Slowly, as most things go, I’ve been learning to love myself. Like, REALLY love myself. Appreciating the little things about me, looking in the mirror and being happy with the woman staring back at me, being proud of how far I’ve come. It has been a long time coming and I’m glad it’s finally here.
I feel like all the parts of my life are finally fitting together in a way that I’ve always wanted. It’s almost too good to be true. I am living life in the moment instead of stressing over things in the future (for the most part). Nothing is ever perfect, but I am actually happy with the person who looks back at me from the mirror.

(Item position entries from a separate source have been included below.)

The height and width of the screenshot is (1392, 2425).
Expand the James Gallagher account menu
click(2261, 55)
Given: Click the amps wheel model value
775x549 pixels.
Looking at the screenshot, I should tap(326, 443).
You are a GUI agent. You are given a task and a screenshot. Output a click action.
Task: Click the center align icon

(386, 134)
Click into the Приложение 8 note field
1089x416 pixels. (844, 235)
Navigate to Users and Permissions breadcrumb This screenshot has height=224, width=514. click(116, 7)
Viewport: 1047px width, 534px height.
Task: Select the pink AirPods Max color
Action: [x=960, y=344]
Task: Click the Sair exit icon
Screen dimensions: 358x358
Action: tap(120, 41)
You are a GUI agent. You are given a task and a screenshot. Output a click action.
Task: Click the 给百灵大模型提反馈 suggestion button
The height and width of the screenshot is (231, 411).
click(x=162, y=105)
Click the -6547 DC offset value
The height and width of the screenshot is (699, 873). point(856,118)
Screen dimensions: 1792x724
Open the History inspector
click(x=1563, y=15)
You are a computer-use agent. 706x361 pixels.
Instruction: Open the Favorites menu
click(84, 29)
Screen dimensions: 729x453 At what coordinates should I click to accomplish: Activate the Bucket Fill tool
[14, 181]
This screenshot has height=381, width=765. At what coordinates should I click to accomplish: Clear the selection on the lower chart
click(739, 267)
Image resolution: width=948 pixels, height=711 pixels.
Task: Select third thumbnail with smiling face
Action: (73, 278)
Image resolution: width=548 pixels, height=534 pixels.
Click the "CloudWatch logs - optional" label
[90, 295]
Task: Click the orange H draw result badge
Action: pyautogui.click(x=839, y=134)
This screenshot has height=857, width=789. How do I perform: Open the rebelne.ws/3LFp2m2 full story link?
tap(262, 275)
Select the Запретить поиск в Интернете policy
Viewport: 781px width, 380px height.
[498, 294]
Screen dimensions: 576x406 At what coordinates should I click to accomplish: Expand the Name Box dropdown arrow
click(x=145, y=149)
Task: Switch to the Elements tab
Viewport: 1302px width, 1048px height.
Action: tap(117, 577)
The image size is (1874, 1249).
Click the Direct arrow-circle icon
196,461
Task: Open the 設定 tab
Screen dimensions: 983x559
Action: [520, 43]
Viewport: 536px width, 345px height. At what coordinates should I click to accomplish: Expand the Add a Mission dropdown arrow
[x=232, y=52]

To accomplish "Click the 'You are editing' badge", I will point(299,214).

I’ve learned a lot the past few weeks about friendship, love, what’s important in my life and what I want to keep manifesting in it. I think that I’m getting to an amazing place and I am finally enjoying my life the way that brings the right kind of people and energy in. I am connecting with my friends in ways that I didn’t think were possible and I am happier than I have ever been despite everything that has happened the past 4-5 months.
I think I finally understand the meaning of self love and the importance of it. I have accepted that every person I’ve been with in my life served a purpose and helped me learn more about myself. I realize that I’ve spent so much time agonizing in the negatives of everything that happened to me in my life that I have lost precious time I could’ve been learning and growing from those experiences and now I’m playing catch up from the past 10 years.
Understand that everything in your life happens for a reason and it is the biggest eye opener. You have to really believe it though. Not just say it without FULLY understanding it. For so many years I agreed that there were reasons for the things that were happening to me, but I wasn’t trying to understand or learn from those things and instead wallowed in the agony of the multiple defeats I was experiencing.
Be open. Let things happen to you. Good, bad, ugly. Live life and love it. As always thank you for reading.